Submitted by Anonymous
Answered by Elinor Molbegott
Pet store concern
Q:

My husband and I just bought a kitten from a local pet shop that stated he had his shots, neutered, tests for cancer and a micro chip placed, but my concern is the kitten looks like he's 6 weeks old, very skinny and has visible ear mite infection. I'm taking him to our local vet tonight, is there anyway I can get my money back and still keep the kitten case of any more problems arise or any of the paperwork of veterinary care is false?

A:

Several states, including Pennsylvania, have laws which provide recourse to purchasers of sick dogs (and some states include cats too) from a pet dealer (definitions of pet dealer vary but typically would include pet stores). Pennsylvania’s pet sale law applies to the sale of dogs and provides that if within 10 days of purchase the dog dies or is clinically ill (as determined by a veterinarian), the purchaser may, among other remedies, retain the dog and receive reimbursement from the seller for reasonable veterinary fees incurred in attempting to cure the dog (but not more than the purchase price). Purchasers of sick cats may still have recourse, even without a law which specifically addresses sales. For example, the Uniform Commercial Code (UCC) provides purchasers of goods (including animals) from merchants (would typically include pet stores) remedies if the animal was sick (unmerchantable) at the time of sale. In fact, the UCC does not contain some of the rigid time limitations as provided for in some pet sale laws. Deceptive sales practices, such as knowingly misrepresenting an animal’s health and/or providing purchasers with false documentation about an animal, could also result in criminal charges, fines, and possibly revocation of licenses. Complaints about deceptive/fraudulent sales practices can generally be made to a state’s Attorney General’s office, District Attorney, and Consumer Affairs Departments. If one suspects animal neglect, the police and SPCA should be contacted, as well as any other entity in the municipality that enforces animal abuse laws. 


Submitted by Anonymous
Answered by Elinor Molbegott
Gave away dog and want it back
Q:

Recently I had an argument with my on again/off again boyfriend. Unfortunately my stress got the best of me and I gave my dog to him. I realize it was a very bad decision and have asked him to return the dog to me. The local police have told me this is a civil matter and I should take him to court. Is this a small claims matter. Please help as I feel my dog could be in harms way with this man who drinks and get violent. Thanks.
• • •
EXERCISE SET -
A - Copy the pet law Q&A word for word from "My husband and" to "care is false?".
B - In the pet law Q&A, within how many days of purchase must a dog die or become clinically ill for Pennsylvania's pet sale law to apply?

DATASET EXCERPT -
• • •
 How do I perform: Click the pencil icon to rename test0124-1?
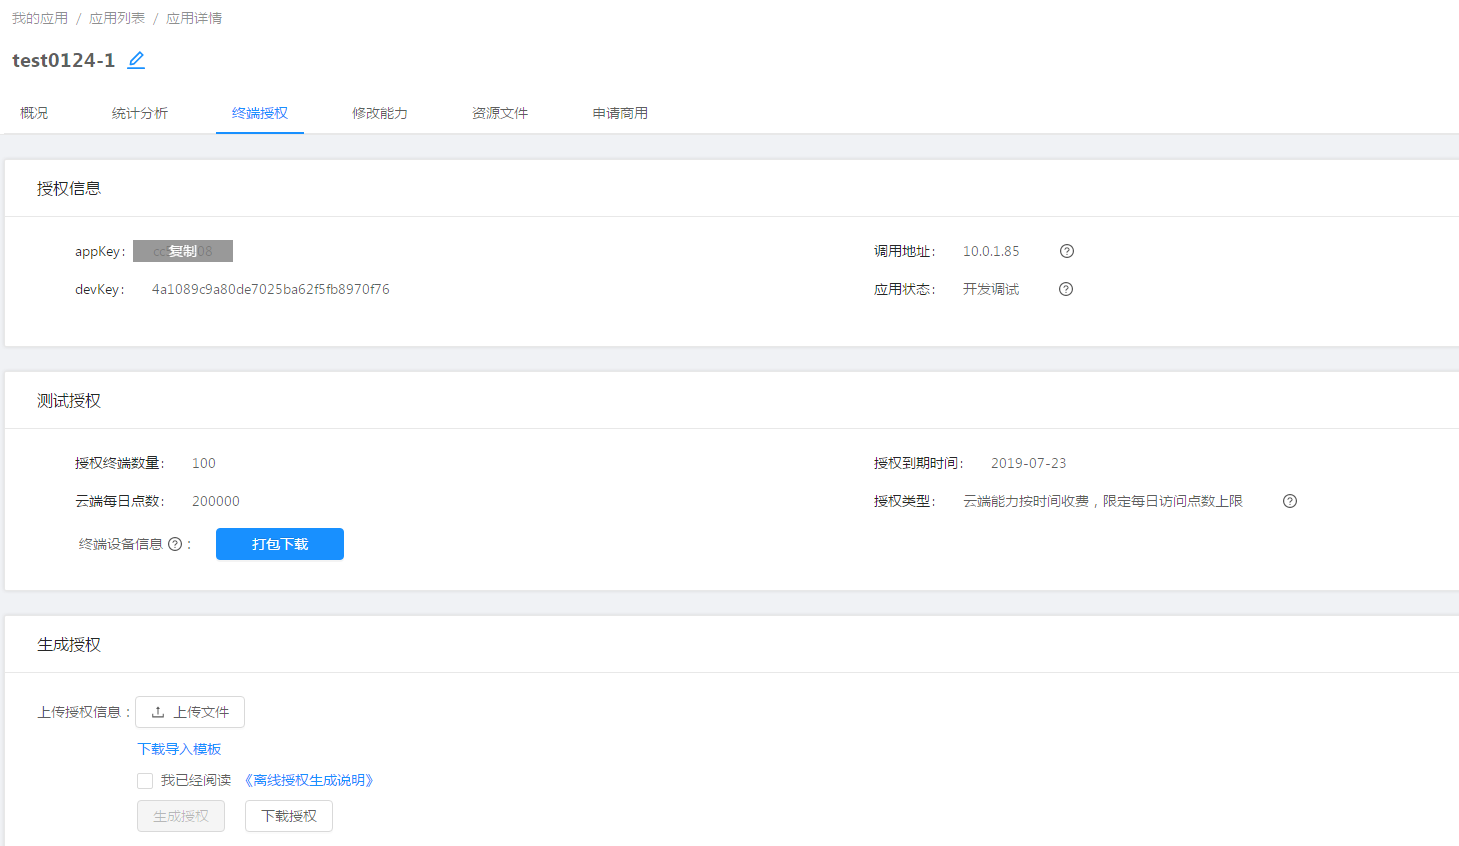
• • •
COMPLETED EXERCISE -
A -
My husband and I just bought a kitten from a local pet shop that stated he had his shots, neutered, tests for cancer and a micro chip placed, but my concern is the kitten looks like he's 6 weeks old, very skinny and has visible ear mite infection. I'm taking him to our local vet tonight, is there anyway I can get my money back and still keep the kitten case of any more problems arise or any of the paperwork of veterinary care is false?

B - Within 10 days of purchase.